Ouroussoff on St. Vincent's
In today's Times, architecture critic Nicolai Ourousoff has a piece critical of the St. Vincent's/Rudin plan for the St. Vincent's Hospital site in Greenwich Village. The hospital and developer plan to demolish as many as eight buildings, none of which would necessarily rise to the level of landmarks in their own right. But for Ouroussoff, all are part of the eclectic fabric of the city, and in their own way contribute to the character of Greenwich Village. Ouroussoff's points points are particularly cogent in relation not only to historic preservation but also to issues such as neighborhood preservation, neighborhood character and the like.

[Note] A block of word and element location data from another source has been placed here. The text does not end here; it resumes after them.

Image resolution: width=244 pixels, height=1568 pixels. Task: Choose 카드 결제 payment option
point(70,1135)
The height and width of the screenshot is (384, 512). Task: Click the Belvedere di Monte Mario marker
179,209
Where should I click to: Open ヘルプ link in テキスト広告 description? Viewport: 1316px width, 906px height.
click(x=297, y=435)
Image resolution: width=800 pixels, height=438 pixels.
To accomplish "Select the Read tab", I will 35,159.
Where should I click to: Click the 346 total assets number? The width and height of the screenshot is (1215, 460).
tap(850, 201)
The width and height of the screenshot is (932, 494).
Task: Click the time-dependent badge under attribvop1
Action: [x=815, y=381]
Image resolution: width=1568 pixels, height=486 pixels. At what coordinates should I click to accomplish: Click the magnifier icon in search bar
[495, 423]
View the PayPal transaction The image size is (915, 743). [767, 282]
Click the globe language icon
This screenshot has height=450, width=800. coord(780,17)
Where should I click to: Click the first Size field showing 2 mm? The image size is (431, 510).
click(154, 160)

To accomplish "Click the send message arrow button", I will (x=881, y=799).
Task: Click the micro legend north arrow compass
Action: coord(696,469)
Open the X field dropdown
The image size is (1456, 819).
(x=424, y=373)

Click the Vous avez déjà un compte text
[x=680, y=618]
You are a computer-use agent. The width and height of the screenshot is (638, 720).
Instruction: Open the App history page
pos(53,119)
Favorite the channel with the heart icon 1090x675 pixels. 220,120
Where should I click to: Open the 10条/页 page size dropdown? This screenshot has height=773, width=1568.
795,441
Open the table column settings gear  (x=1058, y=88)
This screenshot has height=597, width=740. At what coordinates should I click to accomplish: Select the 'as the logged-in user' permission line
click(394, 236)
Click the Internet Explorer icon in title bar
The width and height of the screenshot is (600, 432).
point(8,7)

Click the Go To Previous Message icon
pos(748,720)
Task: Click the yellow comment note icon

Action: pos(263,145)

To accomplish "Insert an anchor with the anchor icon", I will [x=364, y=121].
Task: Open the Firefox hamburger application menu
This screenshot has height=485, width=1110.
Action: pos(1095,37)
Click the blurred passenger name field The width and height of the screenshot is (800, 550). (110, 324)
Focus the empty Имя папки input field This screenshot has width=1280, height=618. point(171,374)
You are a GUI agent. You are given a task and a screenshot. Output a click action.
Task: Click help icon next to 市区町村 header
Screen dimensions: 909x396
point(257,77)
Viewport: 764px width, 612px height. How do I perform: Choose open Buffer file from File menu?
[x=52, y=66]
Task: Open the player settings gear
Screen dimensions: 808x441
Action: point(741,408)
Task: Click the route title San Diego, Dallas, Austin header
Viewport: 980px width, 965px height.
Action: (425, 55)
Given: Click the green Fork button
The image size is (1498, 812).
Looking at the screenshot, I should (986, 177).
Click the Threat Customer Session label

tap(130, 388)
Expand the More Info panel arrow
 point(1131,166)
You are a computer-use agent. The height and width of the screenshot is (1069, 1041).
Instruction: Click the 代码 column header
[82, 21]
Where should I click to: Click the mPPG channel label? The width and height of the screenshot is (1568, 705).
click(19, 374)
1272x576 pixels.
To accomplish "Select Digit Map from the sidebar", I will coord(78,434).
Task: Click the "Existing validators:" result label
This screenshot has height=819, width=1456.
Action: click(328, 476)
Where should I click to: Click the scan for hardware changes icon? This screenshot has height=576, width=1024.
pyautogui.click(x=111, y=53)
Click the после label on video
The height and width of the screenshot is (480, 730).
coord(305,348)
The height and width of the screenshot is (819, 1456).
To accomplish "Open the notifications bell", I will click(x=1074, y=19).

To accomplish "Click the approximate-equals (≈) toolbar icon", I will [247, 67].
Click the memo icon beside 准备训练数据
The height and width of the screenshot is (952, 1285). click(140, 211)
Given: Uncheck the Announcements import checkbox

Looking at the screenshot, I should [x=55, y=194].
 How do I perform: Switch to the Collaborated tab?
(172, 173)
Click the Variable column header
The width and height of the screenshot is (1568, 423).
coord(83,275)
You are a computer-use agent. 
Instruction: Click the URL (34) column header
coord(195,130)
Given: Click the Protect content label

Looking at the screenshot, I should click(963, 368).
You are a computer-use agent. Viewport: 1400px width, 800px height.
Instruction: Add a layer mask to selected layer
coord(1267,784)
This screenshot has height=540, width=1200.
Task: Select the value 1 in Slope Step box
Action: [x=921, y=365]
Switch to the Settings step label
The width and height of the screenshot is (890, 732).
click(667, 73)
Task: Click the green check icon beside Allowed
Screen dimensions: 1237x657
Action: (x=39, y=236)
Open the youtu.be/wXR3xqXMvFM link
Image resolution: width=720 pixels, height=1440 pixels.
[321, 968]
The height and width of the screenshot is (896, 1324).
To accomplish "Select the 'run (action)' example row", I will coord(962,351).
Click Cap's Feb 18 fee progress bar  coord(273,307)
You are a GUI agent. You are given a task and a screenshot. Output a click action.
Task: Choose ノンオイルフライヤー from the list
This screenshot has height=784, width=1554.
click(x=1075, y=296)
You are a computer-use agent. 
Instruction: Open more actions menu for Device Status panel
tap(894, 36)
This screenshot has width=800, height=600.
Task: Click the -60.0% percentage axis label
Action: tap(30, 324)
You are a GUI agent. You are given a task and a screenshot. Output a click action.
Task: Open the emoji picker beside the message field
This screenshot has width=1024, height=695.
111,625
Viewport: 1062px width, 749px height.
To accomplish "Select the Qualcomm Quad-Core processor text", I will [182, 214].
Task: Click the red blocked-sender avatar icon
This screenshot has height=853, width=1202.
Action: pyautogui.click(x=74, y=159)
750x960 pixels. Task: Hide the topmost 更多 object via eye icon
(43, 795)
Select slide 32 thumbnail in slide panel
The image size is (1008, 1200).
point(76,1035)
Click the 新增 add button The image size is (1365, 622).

Sadly, the hospital’s application reflects the pernicious but prevalent notion that any single building that is not a major historical landmark — or stands outside the historical mainstream — is unworthy of our protection. Pursue that logic to its conclusion, and you replace genuine urban history with a watered-down substitute. It’s historical censorship.
This perniciousness will be all too familiar to North Brooklynites - it is the notion that we hear when Council Members refer to landmarks as a "piece of trash", or when developers use demolished icons as a reference point for banal condos. It is the notion that the fabric of neighborhoods have no meaning beyond their base economic value.
Its a short article, as much news as critique, but it is a compelling argument for the preservation of neighborhood character beyond just great buildings. All the more interesting as it comes from a critic - not a fan - of Jane Jacobs. We'll leave Mr. Ouroussoff with the last word:
This is not simply a question of losing a building; it’s about masking [a complex historical narrative in which competing values are always jostling for attention] and reducing New York history to a caricature. Ultimately, it’s a form of collective amnesia.